後ろから声が聞こえ、私は振り向いた。するとそこには、青く短い髪で身体の右半分がメタリックのようになっている体つきのよい男性が立っていた。

優良(・・・っ!?あ、あいつは・・・!)
私*(えっ、優良知ってるの?)
優良(主、急いで逃げて!じゃないと・・・)

──ドスッ!──

私*「ガハッ!」

心の中で優良と話していた私は、突然、腹部に打撃を受け、飛ばされる。そして、飛ばされた先の木に背中を強打した。

優良(主!!)
私*「ゲホッ、ゲホッ・・・!」
?*「おいおい、簡単に死ぬなよ?」
私*「はぁ・・・はぁ・・・っ」

私は荒い呼吸の中、男性から逃げようと距離を取ろうとする。しかし・・・

私*「っ!?ぐっ・・・!」
優良(っ!主!?)

急に胸が締め付けられるような刺激が、私に襲いかかる。私がしゃがみ込むと、優良が私の身体から出てきた。

優良「主?主!」
私*「はぁ・・・はぁ・・・うっ・・・!」
?*「おうおう、効いてるねぇ?」
優良「お前・・・主に何をした!」
?*「お?誰かと思ったら・・・優良さんじゃないですかー」
優良「・・・・・」

男性が話しかけるが、優良は一言も返さずに男性の事を睨んでいた。

?*「あの優良さんが、人間と手を組むなんて、やりますねぇ」
優良「・・・質問に答えろ」
?*「・・・・・」
優良「主に・・・何をした」
?*「・・・っ!?」

優良がそう言うと、男性は目を見開いて後退りをした。
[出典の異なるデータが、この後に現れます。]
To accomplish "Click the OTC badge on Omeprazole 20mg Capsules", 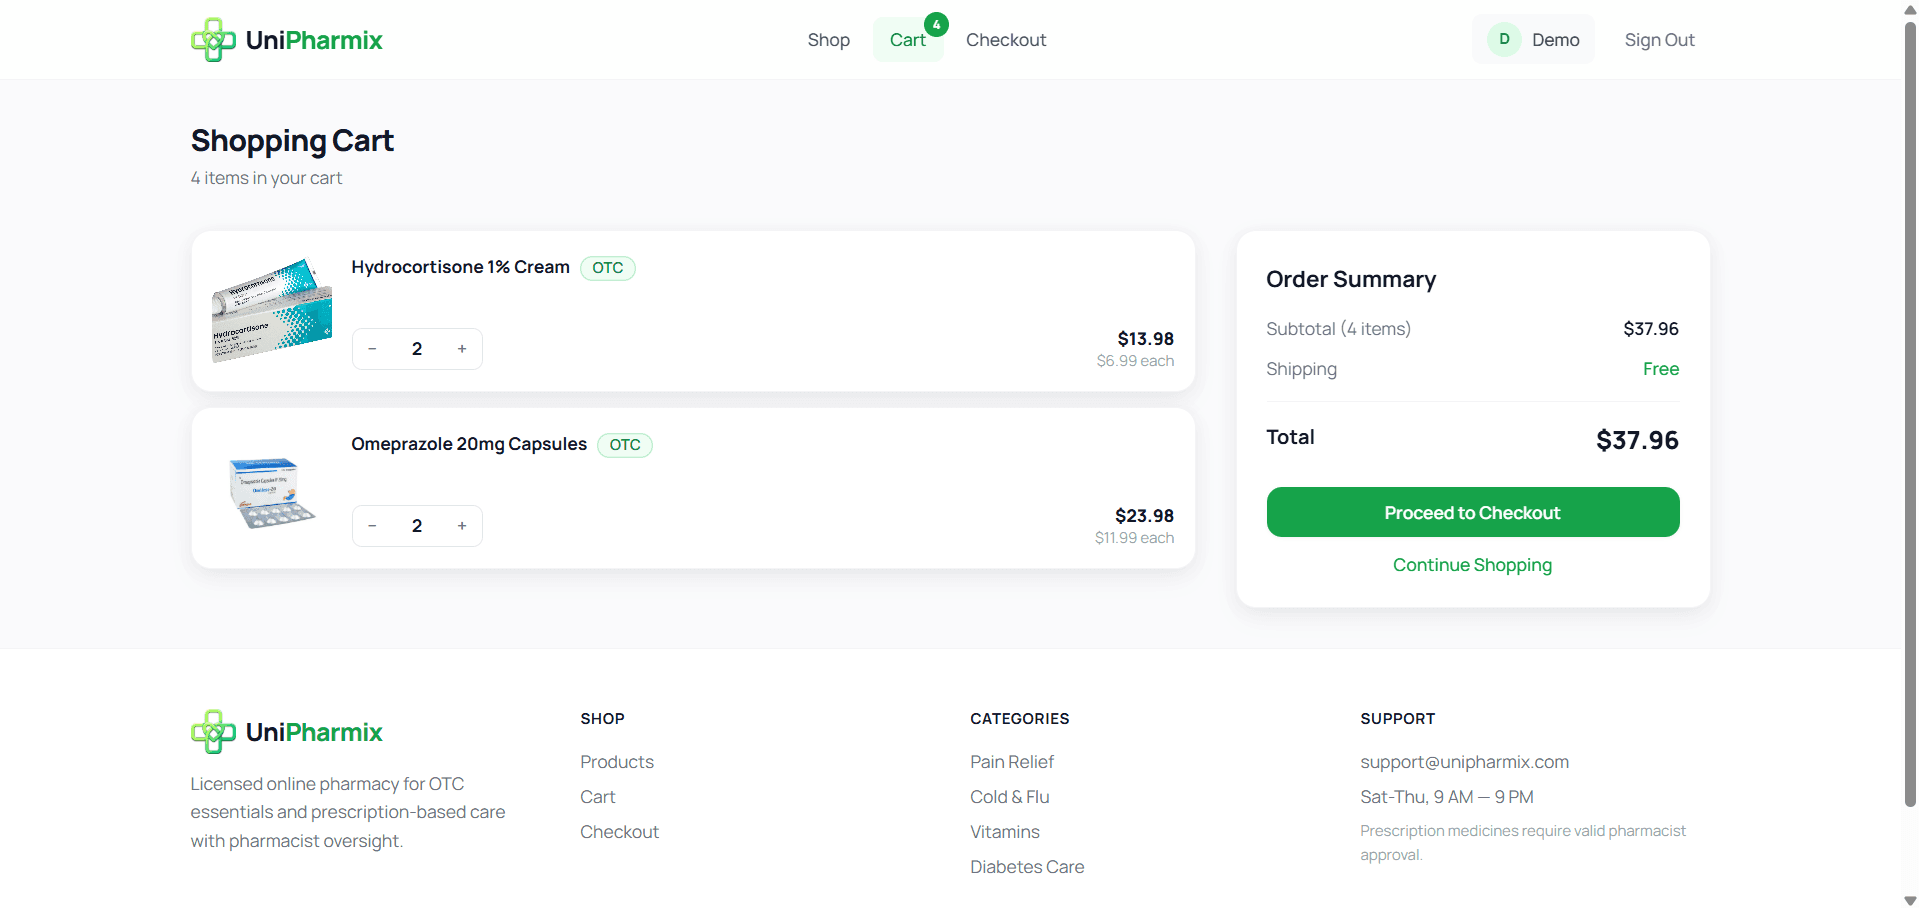I will pos(624,445).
それもそのはず。なぜならば、優良の身体から黒くモヤモヤとした物が出ていたからだ。

?*「お前・・・まさか・・・」
優良「・・・・・」
?*「っ!」

──シュッ!ザクッ!──

?*「ぐはっ!」

優良が男性を睨んだ直後、優良の周りの黒いモヤモヤとした物が黒くて太い剣になって男性の身体に突き刺さった。その拍子に、男性は吐血する。

私*「っ!ゆ、優良・・・!」
優良「・・・・・」
私*「っ!?」

優良の顔は、一度踏み外せば全てが崩壊してしまう、そんな恐ろしい顔だった。そして、この時私はある事を知った。